AquaGlo, Satin Impervo


----------



## MAK-Deco (Apr 17, 2007)

Islandbound53 said:


> AquaGlo, Satin Impervo



Those two are different animals all together, yes Aquaglo is now regal semi and yes new formula. Satin Impervo is oil and was not change as far as I know


----------



## Islandbound53 (Sep 16, 2007)

Impervo i am talking about is latex, i am not sure if Benny moore switched the impervo entirely to latex or they still carry an impervo oil formula, but for some reason i think the Satin Impervo is now all latex, anyhow, we use Satin Impervo latex all the time its not much better than Regal semi gloss, what the hell happened use to like their trim paint, now its all horrible, if it aint broke dont fix it


----------



## vermontpainter (Dec 24, 2007)

There is still oil satin impervo. The waterborne impervo works really nice. Its thinner and less rubbery than aquaglo and results in a nice smooth finish. Much easier to work with as well. 

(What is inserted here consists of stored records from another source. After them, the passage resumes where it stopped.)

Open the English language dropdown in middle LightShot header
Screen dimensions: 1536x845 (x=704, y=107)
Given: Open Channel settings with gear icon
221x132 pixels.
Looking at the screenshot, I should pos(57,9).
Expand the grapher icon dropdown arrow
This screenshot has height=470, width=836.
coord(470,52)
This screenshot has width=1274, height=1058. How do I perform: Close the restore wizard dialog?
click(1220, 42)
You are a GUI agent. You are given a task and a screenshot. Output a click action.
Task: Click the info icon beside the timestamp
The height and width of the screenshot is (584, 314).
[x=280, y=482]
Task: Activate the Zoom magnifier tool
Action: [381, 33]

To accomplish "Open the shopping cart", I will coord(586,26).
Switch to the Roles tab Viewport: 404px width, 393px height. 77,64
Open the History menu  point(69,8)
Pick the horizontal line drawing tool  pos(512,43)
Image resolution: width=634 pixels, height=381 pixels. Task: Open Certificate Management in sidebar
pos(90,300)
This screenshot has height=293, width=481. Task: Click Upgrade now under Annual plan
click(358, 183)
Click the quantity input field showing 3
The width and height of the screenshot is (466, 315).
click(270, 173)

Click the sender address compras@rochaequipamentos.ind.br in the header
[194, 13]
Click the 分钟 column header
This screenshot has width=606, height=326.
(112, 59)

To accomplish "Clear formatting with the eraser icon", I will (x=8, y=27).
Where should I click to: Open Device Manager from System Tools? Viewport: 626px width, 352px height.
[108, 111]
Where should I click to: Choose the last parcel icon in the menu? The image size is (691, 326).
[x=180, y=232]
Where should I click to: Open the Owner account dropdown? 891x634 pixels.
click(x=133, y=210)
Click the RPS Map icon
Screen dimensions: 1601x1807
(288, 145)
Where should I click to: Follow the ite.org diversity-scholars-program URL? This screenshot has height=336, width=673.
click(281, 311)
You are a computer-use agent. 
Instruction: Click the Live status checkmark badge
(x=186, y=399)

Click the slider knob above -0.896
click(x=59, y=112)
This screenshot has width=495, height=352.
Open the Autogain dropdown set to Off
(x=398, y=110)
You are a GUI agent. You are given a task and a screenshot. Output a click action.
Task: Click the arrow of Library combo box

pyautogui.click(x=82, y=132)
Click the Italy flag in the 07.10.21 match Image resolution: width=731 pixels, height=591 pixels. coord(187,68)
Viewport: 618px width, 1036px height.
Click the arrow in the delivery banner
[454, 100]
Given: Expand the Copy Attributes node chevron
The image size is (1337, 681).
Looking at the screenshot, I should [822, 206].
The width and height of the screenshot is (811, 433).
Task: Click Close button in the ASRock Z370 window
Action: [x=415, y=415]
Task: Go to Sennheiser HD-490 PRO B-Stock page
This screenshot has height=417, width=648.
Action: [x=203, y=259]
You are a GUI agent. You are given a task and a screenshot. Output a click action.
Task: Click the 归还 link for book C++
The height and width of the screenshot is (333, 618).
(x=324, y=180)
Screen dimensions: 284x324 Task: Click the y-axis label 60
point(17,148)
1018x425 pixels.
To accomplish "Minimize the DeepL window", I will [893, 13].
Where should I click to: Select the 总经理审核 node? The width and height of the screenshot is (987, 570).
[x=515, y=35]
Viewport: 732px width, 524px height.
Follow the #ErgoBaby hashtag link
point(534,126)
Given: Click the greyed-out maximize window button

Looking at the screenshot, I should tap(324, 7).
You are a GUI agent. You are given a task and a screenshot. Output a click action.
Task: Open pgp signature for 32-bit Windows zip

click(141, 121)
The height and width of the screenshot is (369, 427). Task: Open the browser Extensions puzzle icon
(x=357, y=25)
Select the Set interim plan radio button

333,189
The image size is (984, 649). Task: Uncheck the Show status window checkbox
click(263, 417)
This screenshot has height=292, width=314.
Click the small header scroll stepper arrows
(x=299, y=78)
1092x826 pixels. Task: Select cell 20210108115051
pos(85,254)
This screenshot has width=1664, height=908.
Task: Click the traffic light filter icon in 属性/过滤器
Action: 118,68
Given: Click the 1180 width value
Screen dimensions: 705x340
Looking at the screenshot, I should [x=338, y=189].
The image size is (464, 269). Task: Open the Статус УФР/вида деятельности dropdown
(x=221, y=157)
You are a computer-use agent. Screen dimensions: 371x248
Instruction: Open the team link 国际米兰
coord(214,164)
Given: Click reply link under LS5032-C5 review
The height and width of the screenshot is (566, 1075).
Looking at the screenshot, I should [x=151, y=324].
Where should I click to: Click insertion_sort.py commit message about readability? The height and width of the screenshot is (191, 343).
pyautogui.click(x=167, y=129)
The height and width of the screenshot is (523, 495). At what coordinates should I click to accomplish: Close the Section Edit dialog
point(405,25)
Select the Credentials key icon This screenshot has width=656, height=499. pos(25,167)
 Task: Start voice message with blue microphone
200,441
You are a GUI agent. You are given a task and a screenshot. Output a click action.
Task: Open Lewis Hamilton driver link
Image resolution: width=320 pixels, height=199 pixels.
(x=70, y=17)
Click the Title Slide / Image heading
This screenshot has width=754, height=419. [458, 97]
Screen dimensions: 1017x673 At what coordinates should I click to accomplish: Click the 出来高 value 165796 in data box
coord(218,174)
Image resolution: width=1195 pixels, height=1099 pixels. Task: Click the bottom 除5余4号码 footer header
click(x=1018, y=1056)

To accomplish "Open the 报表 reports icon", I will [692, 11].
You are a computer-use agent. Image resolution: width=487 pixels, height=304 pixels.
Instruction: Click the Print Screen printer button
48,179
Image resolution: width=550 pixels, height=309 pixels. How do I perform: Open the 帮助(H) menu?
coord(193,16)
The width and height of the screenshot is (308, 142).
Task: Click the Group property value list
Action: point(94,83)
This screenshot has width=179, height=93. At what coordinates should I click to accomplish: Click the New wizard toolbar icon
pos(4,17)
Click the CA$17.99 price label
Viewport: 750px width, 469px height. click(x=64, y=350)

Part of the deal these days is figuring out the learning curve on new and reformulated products.


----------



## MAK-Deco (Apr 17, 2007)

vermontpainter said:


> There is still oil satin impervo. The waterborne impervo works really nice. Its thinner and less rubbery than aquaglo and results in a nice smooth finish. Much easier to work with as well.
> 
> Part of the deal these days is figuring out the learning curve on new and reformulated products.


BM's satin impervo is oil, waterborne impervo is label as waterborne impervo and I believe it not listed as satin impervo it my have a satin sheen tho.


----------



## vermontpainter (Dec 24, 2007)

MAK-Deco said:


> BM's satin impervo is oil, waterborne impervo is label as waterborne impervo and I believe it not listed as satin impervo it my have a satin sheen tho.


In this case, you would be wrong...the word above satin is waterborne.


----------



## vermontpainter (Dec 24, 2007)

This is oil


----------



## MAK-Deco (Apr 17, 2007)

vermontpainter said:


> In this case, you would be wrong...the word above satin is waterborne.


In this case I would be! Damn


----------



## vermontpainter (Dec 24, 2007)

Thats good to see once in a while MAK! :thumbup:


----------



## slickshift (Apr 8, 2007)

Islandbound53 said:


> ... if it aint broke dont fix it


As I understand it, it really is a EPA VOC thing, not a "hey let's mess with this" thing
The tints in these acrylics are still oil-based, so it's an issue in some states and in some regards nationally

I believe the Satin Impervo (alkyd) was also reformulated, but I'm not sure it's as noticeable
The Satin Impervo will be labeled as a "metal" paint starting next year
It's supposed to be a label-only change
It's the only way to keep it legal


----------



## KeirK (Nov 30, 2007)

Slick,
Are there different regs for metal? Or is it the commercial aspect that will grant the extension?
Keir


----------



## slickshift (Apr 8, 2007)

In this case I believe it's the different regs for metal


----------



## ProWallGuy (Apr 7, 2007)

I'll admit earlier this year, I ran out of my stock of white aquaglo. I usually buy 20 gallons in a shot because we use it all the time. What I _had_ was the old latex S/G. I ran out for 2 gallons, got the new acrylic S/G. I had to paint a bunch of doors/frames, base etc. 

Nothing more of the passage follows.